株主優待高利回り株への投資が悩ましい理由

株主優待を行っている株の中でも、株価に対して得られる株主優待の価値を利回り換算した場合に高利回りである、いわゆる優待高利回り株は投資対象としては扱いが難しい面があります。

それは、株主優待の権利付最終日をまたいで保有すると、激しい株価下落に見舞われる可能性があるという点です。
最低単位だけ保有しているのであれば、受けられる株主優待の価値と同じだけ株価が下落してもたいした問題はないのですが、複数保有している場合は得られる1株あたりの優待価値が低いので問題です。

例えば、私が現在現物で保有しているビックカメラですが、この銘柄の株価は本日終値30900円に対して、1株保有の場合、3000円のお買物券(2年目は4000円のお買物券、3年目以降は5000円のお買物券)がもらえます。
優待利回りは、9,7%(2年目12.9%、3年目以降16.1%)と高利回りとなっています。

私は、現物株で60株保有しているので、8月の権利付最終日をまたぐと、1万円のお買物券(2年目は11000円のお買物券、3年目以降は12000円のお買物券)がもらえます。
これを優待利回りに換算すると、0.54%(2年目0.59%、3年目以降0.65%)にすぎません。

おそらくかなり高い確率で、自分がもらえる優待価値+配当金額以上の株価下落に見舞われると思われるので、この現物を保有したまま権利付最終日をまたいでいいものかどうかはかなりの悩ましい問題なのです。

おそらく現実的な対応策としては、権利落ち前に60株のうち59株を一度売却して、権利落ち後の下落したところで買い戻すことになると思います。

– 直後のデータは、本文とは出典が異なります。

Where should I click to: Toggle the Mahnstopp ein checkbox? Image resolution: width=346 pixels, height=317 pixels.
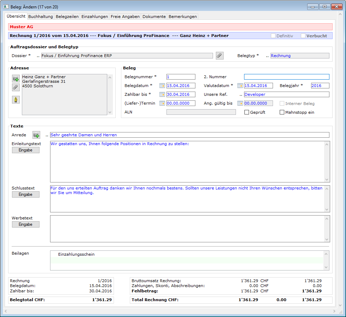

さらに、こうした銘柄には、株主優待廃止リスクがあります。
業績不振により、株主優待を廃止または縮小する企業は多いですし、、株主に対する公平な利益還元の観点から株主優待を廃止する会社も出てきています。

つい先日も、私が保有しているビューティー花壇(発表時の優待利回り約10%)が、株主に対する公平な利益還元の観点から株主優待を廃止すると発表し、翌日には株価が、4.2%下落し、優待目的ではなく保有していた私によってはいい迷惑でした。
ちなみにこの銘柄は3年以上長期保有した場合優待利回りが約20%となるはずでしたが、今期末で3年以上の長期保有とカウントされる直前で株主優待制度自体が廃止されてしまいました。優待目的で買われた方は泣く泣く手放されたのだと思います。

このように、株主優待高利回り株に、優待目的ではなく投資していると、優待権利落ちリスクと優待廃止リスクという2つのリスクを抱えることになってしまうのです。

(注)この記事はいかなる意味でも本文に掲載した銘柄を推奨する意図はありません。